Lampedusa caos: 5000 immigrati, 5000 abitanti. E il governo svuota il mare con un cucchiaino da thè

altroVisti i precedenti, si è portati a dire che Bossi non avrebbe mai ragione. Ma, proprio visti i precedenti, si può dire che Bossi qualche ragione ce l’ha. Nel senso che, strumentalmente o no, il Senatur non ha paura di mettere le mani nello “sporco”.

Così come sulla mozione depositata alla Camera in cui si chiede che tutti gli Stati Ue si prendano le responsabilità sui rifugiati e sugli immigrati irregolari in arrivo dalla Libia e dintorni. Voce nel deserto? Ma che fa l’opposizione?

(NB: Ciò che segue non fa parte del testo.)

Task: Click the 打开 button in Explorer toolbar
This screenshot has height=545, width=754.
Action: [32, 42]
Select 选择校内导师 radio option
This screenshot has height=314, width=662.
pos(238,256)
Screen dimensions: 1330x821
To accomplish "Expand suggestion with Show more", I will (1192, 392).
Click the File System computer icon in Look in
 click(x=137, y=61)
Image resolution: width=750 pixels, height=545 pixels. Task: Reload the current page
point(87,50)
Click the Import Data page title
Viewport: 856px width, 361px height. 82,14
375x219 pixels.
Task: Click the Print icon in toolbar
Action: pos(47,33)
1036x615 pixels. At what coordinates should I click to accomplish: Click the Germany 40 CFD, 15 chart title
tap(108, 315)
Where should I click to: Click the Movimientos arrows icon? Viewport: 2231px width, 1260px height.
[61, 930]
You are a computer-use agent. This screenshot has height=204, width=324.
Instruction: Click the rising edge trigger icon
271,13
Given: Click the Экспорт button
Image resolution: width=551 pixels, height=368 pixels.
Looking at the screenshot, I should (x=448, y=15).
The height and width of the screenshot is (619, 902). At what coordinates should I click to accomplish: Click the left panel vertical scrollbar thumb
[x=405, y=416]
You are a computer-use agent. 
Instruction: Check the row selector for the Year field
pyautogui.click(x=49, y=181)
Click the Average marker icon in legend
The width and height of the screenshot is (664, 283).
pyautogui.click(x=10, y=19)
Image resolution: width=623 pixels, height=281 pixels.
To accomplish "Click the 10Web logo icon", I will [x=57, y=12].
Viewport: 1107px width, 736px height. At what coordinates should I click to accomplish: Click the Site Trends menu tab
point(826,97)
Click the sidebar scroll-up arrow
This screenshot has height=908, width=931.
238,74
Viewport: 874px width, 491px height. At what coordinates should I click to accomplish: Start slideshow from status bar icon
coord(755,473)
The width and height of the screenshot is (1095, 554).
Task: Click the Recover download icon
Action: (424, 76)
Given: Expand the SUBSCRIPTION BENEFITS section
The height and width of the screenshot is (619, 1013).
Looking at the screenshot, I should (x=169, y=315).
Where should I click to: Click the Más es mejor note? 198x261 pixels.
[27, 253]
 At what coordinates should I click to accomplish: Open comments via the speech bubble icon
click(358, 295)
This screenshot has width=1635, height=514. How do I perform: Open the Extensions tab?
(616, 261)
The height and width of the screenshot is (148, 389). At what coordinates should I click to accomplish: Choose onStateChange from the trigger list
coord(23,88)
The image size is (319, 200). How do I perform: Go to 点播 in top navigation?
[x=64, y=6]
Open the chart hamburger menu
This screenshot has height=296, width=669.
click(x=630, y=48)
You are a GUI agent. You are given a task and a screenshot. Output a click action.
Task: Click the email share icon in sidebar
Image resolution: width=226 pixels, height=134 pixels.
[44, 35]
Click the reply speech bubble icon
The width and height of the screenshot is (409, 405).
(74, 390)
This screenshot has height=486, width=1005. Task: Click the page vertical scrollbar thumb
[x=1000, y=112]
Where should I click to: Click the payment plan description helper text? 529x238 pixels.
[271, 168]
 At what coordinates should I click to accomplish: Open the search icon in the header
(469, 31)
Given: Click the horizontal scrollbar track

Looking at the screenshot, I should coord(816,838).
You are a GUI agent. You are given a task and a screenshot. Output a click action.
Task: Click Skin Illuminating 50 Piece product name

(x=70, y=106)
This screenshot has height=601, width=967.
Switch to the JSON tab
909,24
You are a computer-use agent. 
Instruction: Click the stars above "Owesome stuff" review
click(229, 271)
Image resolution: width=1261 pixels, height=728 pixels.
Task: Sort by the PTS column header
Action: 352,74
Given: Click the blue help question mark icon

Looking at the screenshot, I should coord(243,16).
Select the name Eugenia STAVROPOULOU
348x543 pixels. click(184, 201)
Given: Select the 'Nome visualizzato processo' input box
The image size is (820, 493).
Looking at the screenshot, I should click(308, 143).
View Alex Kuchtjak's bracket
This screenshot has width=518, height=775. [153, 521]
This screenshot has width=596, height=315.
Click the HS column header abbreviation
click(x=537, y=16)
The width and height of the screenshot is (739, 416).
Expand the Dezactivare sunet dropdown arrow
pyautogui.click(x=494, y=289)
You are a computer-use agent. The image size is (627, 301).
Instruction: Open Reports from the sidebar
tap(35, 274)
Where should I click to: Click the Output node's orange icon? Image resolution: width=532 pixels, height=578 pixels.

Questa storia infinita degli immigrati a Lampedusa già puzzava prima e rischia da qui in avanti di mandare in cancrena, con l’isola, una intera nazione. Esagerazioni? Provare per credere.

Cinquemila disperati tengono a pelo d’acqua un’isola che conta cinquemila abitanti. Siamo già al pari e patta. Con i venti di guerra in corso i barconi scaricheranno nei prossimi giorni quantità enormi di uomini, donne e bambini in fuga dalla tragedia libica. L’isola è oramai ridotta a un lazzaretto.

In qualsiasi altro posto, gli abitanti avrebbero già occupato, per protesta, ferrovie, strade, autostrade, e non solo. Qui non c’è niente da occupare, c’è solo da rimanere aggrappati alla propria disperazione.

Il governo promette “compensazioni” in cambio di uno status che sa di gente oramai intrappolata in una rete da cui non si sa come ne uscirà. L’azione delle istituzioni ha l’effetto di chi vuole prosciugare il mare con un cucchiaio. Il governo annaspa e l’Europa, proprio per l’inconsistenza e la poca credibilità dell’esecutivo italiano, se ne lava le mani. Così l’isola di Lampedusa è abbandonata a se stessa. Tale e quale la penisola.